Do you have some evidence that github trained copilot on private repositories? They've been pretty clear about claiming they only used public repos.

Also, gitlab is not owned by Google AFAICT but is instead a publicly traded company.

Some people complained that CoPilot outputted their rare code almost verbatim so I have no reason to trust whatever GitHub/Microsoft state.
If you your going to make these kinds of accusations (the kind that if proved true would lead to multi-million dollar lawsuits), you should at least try to provide sources.
One example:

https://devclass.com/2022/10/17/github-copilot-under-fire-as...

Also there are multiple lawsuits already as you've probably noticed.

Why don't you just look it up? It was on HN front page some time ago.
If you use on-prem gitlab, presumably that is not the case.
Self-hosted LLM is really the only way to do this.
>If the tool can generate the efficient methods of achieving a result, I think it becomes obvious that one shouldn’t be able to protect it via IP law.

Why does that only hold when the result in question is in software? Machines are just tools for achieving results.

Because you can patent a machine. The argument is that software is "just math" (because it literally is just doing binary arithmetic) and mathematics cannot be patented.
Math should be patentable, too. I see no reason for why not.

The old argument that it's discovered rather than invented is bullshit. Multiple people can always have the same idea for an invention because we think alike and live in the same environment.

Or just ban patents altogether. Of course, this may discourage companies from investing in R&D and that's the real problem: how expensive is it to invent something, and does it justify a 20-year monopoly? But there are no good answers here, and trying to draw a line between math and non-math is bollocks.

There’s just something obscene about patenting mathematics. The universe gifts us these truths and our first instinct is that it should be the property of a human.

Patents exist to incentivize invention. As long as mathematicians are content to do mathematics for the love of it, and they certainly are, there’s no need for mathematical patents.

Practically speaking, mathematical ideas are building blocks not products. Patents on mathematical ideas discourage invention rather than encouraging it because they prevent use of that idea in new products - an idea that would have been discovered anyway. For example the parents of elliptic curve cryptography and arithmetic coding were hugely damaging to invention overall. Patenting a new kind of cork screw doesn’t have this problem, it’s a destination, not an intermediate.

The universe is not based on math, says math.

Math can be viewed as a product of how our minds work. We use abstractions to understand and predict the universe, but it's always imperfect, and the theories always incomplete.

E g., you'd think 1+1=2 is some universal truth, except integers don't exist in nature, being just another abstraction that we came up with. And of course, people can rediscover integers repeatedly, but that just says more about how our mind works.

And yes, math is a building block, but so is software. If math theories aren't patentable, that should happen based on them being trivial or perhaps being too useful to society, and not due to some romantic notions of discovery and the universe. Software, too.

>Practically speaking, mathematical ideas are building blocks

So are technological ones.

But a machine can also be mathematically described.
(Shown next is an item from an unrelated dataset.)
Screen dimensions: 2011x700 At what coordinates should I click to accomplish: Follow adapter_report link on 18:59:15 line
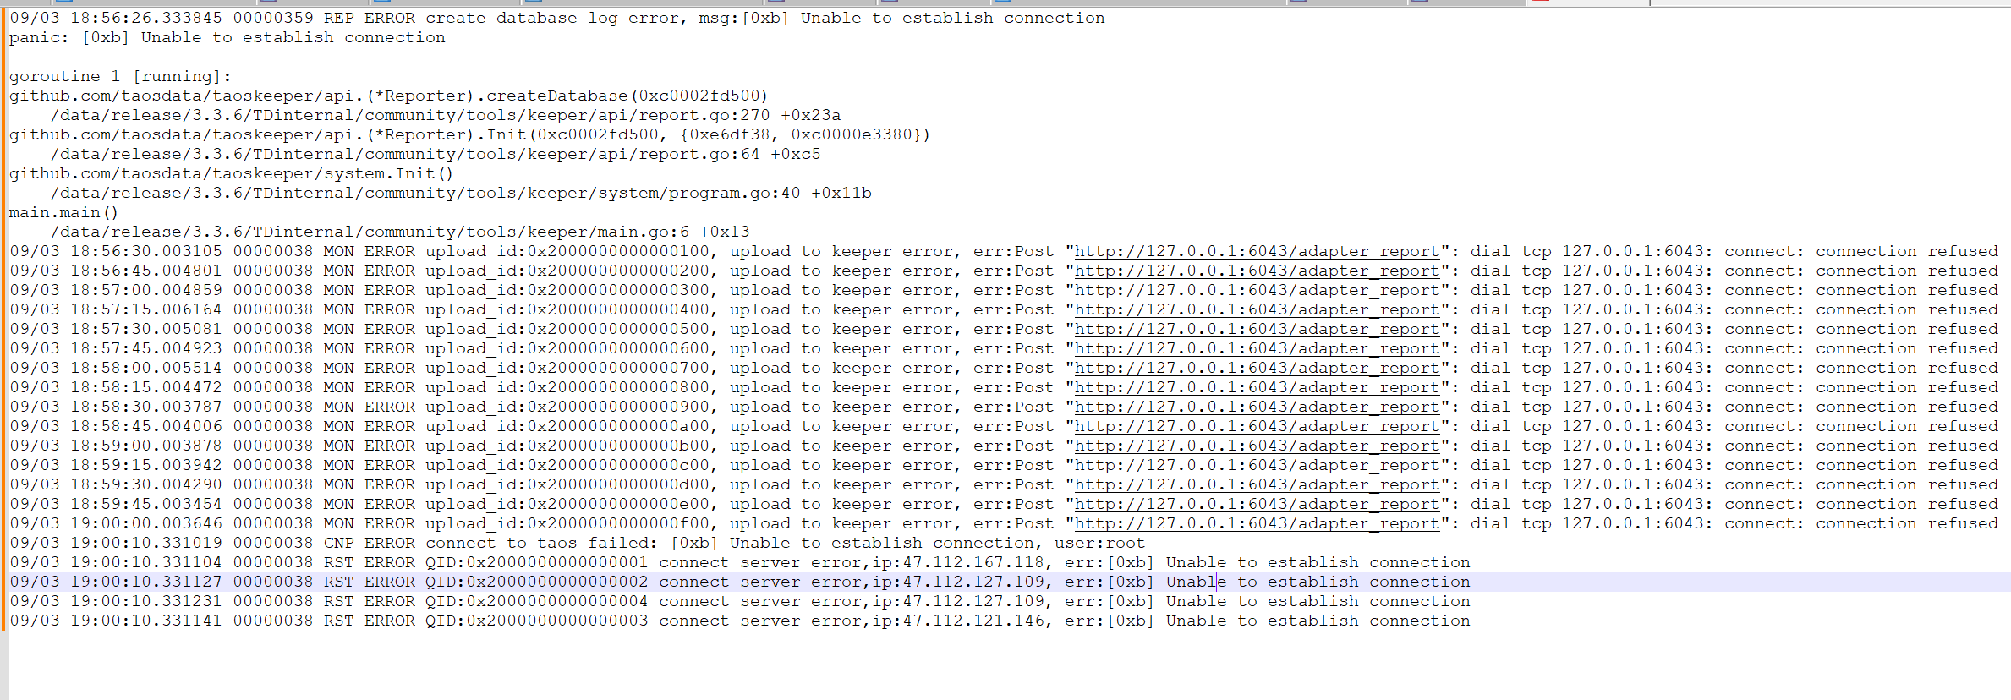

Should that render it unpatentable, or will that have to wait until the grand unified theory of everything is sorted out?
You can self host LLMs you know
for this ChatGPT has a 'private' mode in which your conversation exists only while you keep it open. It's not used for training, an no human see it (presumably). The negative side is it disappears with no history, so you can't continue next day. That was introduced after complains similar to yours. Some companies put a total ban.
.
Whoops. I posted a comment, then changed my mind and disagreed with my premise. So I went to delete it, but somehow didn't. Sorry for the noise.